L'histoire :
Le 20 septembre 1979, Pierre Goldman est assassiné en pleine rue alors que « sa femme s’apprêtait à mettre au monde leur enfant »… Dans la demi-heure qui suivit, un groupuscule d’extrême-droite inconnu, « Honneur de la police », revendique le meurtre. Goldman semble avoir payé son passé de bandit. Il fut en effet l’auteur de plusieurs braquages en septembre 1969, ciblant une pharmacie, un magasin de haute-couture et les établissements Vog. Le même mois de la même année, Pierre Goldman est accusé d’un braquage sanglant ayant visé la pharmacie Delaunay du boulevard Richard-Lenoir à Paris. Deux pharmaciennes sont tuées et deux autres personnes blessées. Sauf que Goldman nie en bloc toutes les accusations, contrairement aux trois autres braquages. Après une enquête bâclée, l’homme est d’abord reconnu coupable et condamné à perpétuité. Mais après avoir reçu le soutien massif des milieux intellectuels de gauche, il est innocenté, acquitté puis condamné à douze ans de prison pour les trois autres braquages et libéré peu après. 10 ans plus tard, ce fils de résistants, militant d’extrême gauche, tour à tour intellectuel et gangster, sera assassiné. 15 000 personnes assisteront à son enterrement au Père-Lachaise. Parmi eux, toute l’intelligentsia de gauche venue saluer un ami : Jean-Paul Sartre, Alain Krivine, Simone de Beauvoir, Régis Debray… Le parcours d’un étranger parmi les siens hésitant entre violence et érudition, otage et victime d’un héritage…
Ce qu'on en pense sur la planète BD :
L’auteur Emmanuel Moynot s’est intéressé à l’affaire Pierre Goldman qui, en son temps, déchaina les passions et révéla au grand public le destin d’un homme pris pour cible par des activistes d’extrême-droite en lien avec les services de renseignement d’Etat. Il y dévoile la personnalité complexe d’un homme-caméléon, tour à tour gangster, écrivain, militant, guérilléro et fils de résistants.

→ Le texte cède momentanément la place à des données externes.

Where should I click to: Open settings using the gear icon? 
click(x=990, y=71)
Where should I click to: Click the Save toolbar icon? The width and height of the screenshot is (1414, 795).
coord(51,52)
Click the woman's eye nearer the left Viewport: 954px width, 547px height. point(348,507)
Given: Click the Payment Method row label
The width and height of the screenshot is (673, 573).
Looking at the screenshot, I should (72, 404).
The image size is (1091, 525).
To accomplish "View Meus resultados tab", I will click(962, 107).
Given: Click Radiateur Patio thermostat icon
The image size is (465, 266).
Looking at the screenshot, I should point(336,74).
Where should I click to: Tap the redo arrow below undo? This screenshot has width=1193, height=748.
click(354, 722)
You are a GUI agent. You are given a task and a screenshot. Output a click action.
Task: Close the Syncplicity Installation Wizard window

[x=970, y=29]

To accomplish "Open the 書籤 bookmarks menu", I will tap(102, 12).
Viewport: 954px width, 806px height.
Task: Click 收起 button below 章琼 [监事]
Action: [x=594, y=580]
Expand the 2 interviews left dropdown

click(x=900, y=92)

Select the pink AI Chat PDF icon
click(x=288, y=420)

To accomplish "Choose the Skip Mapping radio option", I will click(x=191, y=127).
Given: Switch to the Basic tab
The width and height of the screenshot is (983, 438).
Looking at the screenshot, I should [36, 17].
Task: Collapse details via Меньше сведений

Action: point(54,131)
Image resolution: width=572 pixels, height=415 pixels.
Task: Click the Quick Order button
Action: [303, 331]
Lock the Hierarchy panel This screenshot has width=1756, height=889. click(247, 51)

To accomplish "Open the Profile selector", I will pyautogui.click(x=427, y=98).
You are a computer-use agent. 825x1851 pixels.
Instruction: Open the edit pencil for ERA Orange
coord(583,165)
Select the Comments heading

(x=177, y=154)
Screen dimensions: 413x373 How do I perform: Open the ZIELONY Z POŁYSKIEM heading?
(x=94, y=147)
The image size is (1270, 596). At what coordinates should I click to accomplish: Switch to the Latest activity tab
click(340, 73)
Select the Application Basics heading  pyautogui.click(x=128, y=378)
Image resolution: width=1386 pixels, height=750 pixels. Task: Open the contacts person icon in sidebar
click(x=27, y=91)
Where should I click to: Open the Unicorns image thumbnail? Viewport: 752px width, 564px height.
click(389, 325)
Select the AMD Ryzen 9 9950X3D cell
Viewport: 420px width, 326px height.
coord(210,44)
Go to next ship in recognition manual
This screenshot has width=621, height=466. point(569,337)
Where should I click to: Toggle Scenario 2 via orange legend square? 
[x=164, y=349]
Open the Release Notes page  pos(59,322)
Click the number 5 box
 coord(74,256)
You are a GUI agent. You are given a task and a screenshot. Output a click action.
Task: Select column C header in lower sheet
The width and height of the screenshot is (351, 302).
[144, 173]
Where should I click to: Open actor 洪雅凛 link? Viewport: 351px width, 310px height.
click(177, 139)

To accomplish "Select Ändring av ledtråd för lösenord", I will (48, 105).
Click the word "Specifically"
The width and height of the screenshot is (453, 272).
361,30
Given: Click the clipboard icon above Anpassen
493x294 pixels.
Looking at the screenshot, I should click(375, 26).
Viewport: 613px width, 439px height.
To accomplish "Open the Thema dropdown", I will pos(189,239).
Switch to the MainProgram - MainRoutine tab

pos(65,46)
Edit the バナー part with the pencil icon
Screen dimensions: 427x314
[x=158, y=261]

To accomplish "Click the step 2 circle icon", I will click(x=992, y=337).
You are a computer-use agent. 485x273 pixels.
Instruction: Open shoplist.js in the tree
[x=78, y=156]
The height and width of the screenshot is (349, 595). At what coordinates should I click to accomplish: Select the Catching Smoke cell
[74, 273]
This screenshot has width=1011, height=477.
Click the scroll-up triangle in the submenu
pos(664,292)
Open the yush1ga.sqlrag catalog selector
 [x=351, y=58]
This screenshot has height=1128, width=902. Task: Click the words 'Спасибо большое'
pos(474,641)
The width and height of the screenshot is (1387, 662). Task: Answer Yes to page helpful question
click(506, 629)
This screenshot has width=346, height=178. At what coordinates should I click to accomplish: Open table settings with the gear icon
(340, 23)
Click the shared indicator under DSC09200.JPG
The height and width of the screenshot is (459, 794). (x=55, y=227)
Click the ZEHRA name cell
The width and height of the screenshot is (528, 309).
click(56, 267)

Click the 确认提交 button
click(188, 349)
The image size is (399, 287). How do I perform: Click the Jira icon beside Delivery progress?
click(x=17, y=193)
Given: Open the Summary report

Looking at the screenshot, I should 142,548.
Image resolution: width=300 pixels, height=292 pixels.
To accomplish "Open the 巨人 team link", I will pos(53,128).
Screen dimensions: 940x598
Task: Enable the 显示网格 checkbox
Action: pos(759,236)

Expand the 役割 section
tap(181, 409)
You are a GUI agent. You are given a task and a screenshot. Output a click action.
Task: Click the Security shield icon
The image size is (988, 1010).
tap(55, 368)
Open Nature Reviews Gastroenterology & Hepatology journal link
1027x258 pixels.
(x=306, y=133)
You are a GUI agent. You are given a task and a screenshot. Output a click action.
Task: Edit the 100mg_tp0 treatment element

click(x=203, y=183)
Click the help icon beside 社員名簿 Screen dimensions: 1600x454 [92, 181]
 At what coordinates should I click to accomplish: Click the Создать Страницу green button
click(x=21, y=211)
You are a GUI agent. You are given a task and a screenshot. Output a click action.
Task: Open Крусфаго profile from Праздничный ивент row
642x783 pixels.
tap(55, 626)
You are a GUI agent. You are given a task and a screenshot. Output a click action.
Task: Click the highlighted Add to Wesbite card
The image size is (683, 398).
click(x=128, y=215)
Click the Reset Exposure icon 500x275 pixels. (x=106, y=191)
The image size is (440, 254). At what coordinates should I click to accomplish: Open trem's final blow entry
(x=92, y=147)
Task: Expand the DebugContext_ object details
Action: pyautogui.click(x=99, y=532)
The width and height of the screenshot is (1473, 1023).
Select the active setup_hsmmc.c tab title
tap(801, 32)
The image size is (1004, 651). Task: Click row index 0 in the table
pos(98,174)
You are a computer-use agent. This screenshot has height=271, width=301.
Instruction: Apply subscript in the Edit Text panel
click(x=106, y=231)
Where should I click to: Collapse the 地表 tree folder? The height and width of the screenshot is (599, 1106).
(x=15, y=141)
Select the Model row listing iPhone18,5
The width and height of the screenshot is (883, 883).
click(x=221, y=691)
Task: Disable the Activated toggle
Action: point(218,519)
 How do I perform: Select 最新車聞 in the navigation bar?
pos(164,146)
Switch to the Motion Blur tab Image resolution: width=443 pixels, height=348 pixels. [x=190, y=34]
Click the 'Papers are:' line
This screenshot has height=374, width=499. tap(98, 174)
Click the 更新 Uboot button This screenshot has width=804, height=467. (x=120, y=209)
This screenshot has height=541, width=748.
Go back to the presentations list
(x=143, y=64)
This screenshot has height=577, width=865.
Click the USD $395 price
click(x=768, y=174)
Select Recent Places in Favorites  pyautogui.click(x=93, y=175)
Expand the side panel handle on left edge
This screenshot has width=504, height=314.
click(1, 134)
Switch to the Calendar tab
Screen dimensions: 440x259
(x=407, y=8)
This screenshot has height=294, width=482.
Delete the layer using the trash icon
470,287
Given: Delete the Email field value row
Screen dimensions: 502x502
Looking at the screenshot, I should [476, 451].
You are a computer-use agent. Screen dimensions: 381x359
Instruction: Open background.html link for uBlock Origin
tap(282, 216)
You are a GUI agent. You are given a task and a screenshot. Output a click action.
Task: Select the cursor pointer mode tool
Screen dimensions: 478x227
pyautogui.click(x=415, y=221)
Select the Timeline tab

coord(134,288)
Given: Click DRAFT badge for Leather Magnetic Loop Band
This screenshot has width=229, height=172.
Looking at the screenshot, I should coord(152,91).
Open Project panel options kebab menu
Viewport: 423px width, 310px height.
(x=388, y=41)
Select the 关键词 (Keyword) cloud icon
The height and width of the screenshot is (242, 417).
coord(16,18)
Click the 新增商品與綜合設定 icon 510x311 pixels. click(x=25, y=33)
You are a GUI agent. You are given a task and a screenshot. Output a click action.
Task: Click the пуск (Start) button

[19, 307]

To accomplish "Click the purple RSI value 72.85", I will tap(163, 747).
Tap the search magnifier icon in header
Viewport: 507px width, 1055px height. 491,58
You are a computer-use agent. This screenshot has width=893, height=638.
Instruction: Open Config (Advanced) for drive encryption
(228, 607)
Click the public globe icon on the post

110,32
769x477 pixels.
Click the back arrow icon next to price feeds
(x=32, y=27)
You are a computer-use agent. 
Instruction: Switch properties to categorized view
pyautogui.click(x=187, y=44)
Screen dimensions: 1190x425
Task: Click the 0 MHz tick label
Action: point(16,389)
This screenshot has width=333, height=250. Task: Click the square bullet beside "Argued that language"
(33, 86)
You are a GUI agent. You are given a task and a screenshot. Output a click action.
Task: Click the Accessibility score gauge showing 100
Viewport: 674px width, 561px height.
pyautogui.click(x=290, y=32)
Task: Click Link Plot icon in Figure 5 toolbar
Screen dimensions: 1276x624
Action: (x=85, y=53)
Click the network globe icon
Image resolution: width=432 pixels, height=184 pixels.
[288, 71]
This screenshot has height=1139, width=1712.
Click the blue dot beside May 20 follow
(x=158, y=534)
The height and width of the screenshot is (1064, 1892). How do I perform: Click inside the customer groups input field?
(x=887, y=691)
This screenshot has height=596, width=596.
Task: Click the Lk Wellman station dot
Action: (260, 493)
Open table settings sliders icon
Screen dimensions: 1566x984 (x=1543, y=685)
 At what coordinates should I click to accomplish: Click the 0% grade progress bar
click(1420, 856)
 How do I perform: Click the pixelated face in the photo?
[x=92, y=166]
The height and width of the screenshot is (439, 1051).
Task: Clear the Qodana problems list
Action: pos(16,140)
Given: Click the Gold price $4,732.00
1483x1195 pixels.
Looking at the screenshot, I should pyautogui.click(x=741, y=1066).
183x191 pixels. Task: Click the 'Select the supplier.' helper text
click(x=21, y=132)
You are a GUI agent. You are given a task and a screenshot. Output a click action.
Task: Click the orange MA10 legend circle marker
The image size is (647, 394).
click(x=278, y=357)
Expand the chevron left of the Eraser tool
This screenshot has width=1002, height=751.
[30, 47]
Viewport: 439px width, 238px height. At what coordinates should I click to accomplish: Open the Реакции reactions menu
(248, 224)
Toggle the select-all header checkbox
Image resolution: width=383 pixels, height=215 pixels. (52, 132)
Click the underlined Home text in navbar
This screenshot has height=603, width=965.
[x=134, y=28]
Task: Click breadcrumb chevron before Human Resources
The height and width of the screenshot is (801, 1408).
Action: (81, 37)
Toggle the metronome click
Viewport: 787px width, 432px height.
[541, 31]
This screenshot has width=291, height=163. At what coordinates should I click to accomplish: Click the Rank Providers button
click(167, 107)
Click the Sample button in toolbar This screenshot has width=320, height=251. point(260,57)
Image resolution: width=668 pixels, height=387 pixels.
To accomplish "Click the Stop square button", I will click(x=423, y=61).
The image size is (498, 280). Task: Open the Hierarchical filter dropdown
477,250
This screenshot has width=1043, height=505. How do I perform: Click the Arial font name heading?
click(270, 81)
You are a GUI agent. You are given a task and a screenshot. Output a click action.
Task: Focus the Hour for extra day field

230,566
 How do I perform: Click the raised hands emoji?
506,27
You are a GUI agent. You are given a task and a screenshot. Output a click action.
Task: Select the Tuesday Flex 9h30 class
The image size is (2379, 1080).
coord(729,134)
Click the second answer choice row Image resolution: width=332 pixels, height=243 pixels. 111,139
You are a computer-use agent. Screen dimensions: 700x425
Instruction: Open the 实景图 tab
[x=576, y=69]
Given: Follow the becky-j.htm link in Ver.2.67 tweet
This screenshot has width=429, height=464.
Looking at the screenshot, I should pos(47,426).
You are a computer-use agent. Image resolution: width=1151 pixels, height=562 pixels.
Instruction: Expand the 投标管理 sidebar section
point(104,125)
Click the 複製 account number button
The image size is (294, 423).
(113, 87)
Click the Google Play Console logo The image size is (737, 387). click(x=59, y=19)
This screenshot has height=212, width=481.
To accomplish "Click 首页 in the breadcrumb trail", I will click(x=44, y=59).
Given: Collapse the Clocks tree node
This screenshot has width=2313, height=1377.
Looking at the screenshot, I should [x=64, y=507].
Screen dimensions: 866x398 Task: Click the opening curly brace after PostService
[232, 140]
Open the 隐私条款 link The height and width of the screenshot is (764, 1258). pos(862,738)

Articulant son récit autour d’une narration factuelle entrecoupée de longs entretiens avec ses amis ou avocats, s’appuyant aussi dans une large mesure sur le livre écrit par Goldman lui-même (Souvenirs obscurs d’un juif polonais né en France), Moynot sonde en profondeur la personnalité et le destin d’un homme à tout le moins complexe, dans le contexte des tensions post-soixante-huitardes. Au-delà, cette BD-enquête met au jour les ambiguïtés d’un assassinat jamais élucidé, pour des raisons politiques ou idéologiques. Si le travail de documentation est ici important, on achève néanmoins la lecture (parfois éreintante) en s’interrogeant sur les réelles intentions du livre et de l’auteur. S’agit-il d’affiner le portrait du personnage, d’éclairer son destin tortueux et atypique, de poser une nouvelle fois la question des responsabilités ou de porter une mémoire politique ? On ne sait pas vraiment car le message est finalement assez brumeux, sinon anecdotique pour le plus grand nombre. Le livre aurait aussi pu faire l’économie de quelques longueurs pour gagner en fluidité narrative. Si l’histoire de la gauche française et les luttes politiques des années 70 vous intéressent, pourquoi pas. Pour les autres, une BD-reportage d’un intérêt limité.